Exactly the lines from the one containing "互联网宗教信息服务许可证：京（2025）0000040 (1000, 1885)" through the end of the entries, both ends included, are to be output.

EXERCISE INPUT —
------------

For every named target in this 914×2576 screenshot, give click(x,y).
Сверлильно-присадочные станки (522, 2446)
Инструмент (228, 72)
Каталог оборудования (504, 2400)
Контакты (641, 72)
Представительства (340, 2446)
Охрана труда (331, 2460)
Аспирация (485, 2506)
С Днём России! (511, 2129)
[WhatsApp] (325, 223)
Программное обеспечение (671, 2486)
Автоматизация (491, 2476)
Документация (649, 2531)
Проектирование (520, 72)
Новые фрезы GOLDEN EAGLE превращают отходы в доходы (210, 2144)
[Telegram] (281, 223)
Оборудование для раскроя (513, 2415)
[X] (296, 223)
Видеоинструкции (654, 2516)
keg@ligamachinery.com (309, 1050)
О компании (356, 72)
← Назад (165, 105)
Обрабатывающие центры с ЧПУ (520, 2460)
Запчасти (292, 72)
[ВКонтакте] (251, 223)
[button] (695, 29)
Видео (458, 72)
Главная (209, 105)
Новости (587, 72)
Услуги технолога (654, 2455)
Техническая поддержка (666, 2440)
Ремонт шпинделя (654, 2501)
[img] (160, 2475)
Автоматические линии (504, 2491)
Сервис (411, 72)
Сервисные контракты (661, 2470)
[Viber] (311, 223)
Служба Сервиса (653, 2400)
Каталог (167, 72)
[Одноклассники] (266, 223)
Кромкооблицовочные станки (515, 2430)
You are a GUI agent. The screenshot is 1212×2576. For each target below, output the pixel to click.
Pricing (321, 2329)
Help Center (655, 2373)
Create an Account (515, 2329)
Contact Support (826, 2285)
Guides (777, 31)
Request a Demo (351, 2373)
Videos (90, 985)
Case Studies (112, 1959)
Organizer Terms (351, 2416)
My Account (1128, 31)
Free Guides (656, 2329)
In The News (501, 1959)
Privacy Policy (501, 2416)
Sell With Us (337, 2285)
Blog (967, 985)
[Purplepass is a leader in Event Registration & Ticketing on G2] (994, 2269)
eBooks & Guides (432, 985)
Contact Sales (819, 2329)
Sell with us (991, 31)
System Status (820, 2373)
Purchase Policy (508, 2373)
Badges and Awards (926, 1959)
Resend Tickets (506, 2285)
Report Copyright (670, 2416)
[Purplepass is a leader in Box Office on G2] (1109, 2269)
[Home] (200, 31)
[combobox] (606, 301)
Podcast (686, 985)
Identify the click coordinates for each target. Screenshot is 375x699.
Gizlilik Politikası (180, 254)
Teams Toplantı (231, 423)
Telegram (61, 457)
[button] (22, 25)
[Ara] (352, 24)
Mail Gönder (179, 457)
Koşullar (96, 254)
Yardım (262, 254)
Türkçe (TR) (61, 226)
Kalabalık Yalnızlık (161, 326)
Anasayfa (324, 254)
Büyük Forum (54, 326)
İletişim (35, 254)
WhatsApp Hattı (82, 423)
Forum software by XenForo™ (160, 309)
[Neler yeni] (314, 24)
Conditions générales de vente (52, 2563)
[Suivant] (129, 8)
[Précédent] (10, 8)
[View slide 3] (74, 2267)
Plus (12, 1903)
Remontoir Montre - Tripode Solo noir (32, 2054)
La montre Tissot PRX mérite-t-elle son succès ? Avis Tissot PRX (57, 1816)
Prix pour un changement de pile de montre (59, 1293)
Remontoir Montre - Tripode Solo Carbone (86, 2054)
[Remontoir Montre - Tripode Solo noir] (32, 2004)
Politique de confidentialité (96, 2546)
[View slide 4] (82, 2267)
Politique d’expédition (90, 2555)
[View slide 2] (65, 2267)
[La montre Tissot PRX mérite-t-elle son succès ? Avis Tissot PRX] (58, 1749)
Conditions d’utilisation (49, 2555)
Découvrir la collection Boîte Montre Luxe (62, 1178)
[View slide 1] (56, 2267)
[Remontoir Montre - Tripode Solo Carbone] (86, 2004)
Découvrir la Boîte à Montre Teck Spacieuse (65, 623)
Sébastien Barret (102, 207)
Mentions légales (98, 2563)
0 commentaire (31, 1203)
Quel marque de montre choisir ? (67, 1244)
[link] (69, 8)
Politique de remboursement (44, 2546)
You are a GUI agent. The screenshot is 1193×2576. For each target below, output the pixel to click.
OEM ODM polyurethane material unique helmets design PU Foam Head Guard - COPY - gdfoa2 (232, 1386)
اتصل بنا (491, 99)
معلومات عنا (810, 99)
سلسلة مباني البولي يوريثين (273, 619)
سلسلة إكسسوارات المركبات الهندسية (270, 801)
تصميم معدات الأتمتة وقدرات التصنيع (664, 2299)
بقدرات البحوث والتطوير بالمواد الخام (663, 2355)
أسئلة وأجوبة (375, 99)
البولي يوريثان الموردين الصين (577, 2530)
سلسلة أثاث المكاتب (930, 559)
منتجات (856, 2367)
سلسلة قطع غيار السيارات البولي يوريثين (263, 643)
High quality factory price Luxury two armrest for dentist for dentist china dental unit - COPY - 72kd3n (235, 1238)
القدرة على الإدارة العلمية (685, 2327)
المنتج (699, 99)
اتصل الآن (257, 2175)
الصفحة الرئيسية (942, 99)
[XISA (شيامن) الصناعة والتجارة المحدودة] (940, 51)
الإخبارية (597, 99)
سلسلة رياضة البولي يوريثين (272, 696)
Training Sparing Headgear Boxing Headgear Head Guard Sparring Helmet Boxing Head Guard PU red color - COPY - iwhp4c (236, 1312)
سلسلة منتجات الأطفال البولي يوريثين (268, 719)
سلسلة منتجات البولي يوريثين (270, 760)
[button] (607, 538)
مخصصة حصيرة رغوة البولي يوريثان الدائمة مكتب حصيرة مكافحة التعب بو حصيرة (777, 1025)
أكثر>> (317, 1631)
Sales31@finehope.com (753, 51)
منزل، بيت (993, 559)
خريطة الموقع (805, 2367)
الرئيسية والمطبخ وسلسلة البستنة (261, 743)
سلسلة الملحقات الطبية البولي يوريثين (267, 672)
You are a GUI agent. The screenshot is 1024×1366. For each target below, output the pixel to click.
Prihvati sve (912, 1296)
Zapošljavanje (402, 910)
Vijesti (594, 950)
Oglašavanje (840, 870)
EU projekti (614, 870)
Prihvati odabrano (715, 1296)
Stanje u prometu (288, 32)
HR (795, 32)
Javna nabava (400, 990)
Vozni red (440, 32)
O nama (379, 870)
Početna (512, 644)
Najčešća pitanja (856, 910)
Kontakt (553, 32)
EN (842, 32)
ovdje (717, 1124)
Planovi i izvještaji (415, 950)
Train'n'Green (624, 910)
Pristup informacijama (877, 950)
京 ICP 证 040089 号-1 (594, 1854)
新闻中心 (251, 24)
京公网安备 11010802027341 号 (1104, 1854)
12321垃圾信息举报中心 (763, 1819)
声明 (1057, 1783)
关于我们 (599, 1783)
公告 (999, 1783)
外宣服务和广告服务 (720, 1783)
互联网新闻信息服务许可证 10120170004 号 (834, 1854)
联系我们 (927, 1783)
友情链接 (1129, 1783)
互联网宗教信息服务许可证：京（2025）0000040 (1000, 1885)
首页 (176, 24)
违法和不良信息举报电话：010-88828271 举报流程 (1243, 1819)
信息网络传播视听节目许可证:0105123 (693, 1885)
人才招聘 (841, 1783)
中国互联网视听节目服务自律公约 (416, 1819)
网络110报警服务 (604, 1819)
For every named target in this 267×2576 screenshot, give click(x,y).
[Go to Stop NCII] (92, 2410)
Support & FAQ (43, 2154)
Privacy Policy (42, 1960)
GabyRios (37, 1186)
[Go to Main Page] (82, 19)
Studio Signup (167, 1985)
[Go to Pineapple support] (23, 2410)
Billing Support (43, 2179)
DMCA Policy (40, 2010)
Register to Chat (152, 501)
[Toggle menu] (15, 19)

------------

RESULT —
互联网宗教信息服务许可证：京（2025）0000040 (1000, 1885)
首页 (176, 24)
违法和不良信息举报电话：010-88828271 举报流程 (1243, 1819)
信息网络传播视听节目许可证:0105123 (693, 1885)
人才招聘 (841, 1783)
中国互联网视听节目服务自律公约 (416, 1819)
网络110报警服务 (604, 1819)
For every named target in this 267×2576 screenshot, give click(x,y).
[Go to Stop NCII] (92, 2410)
Support & FAQ (43, 2154)
Privacy Policy (42, 1960)
GabyRios (37, 1186)
[Go to Main Page] (82, 19)
Studio Signup (167, 1985)
[Go to Pineapple support] (23, 2410)
Billing Support (43, 2179)
DMCA Policy (40, 2010)
Register to Chat (152, 501)
[Toggle menu] (15, 19)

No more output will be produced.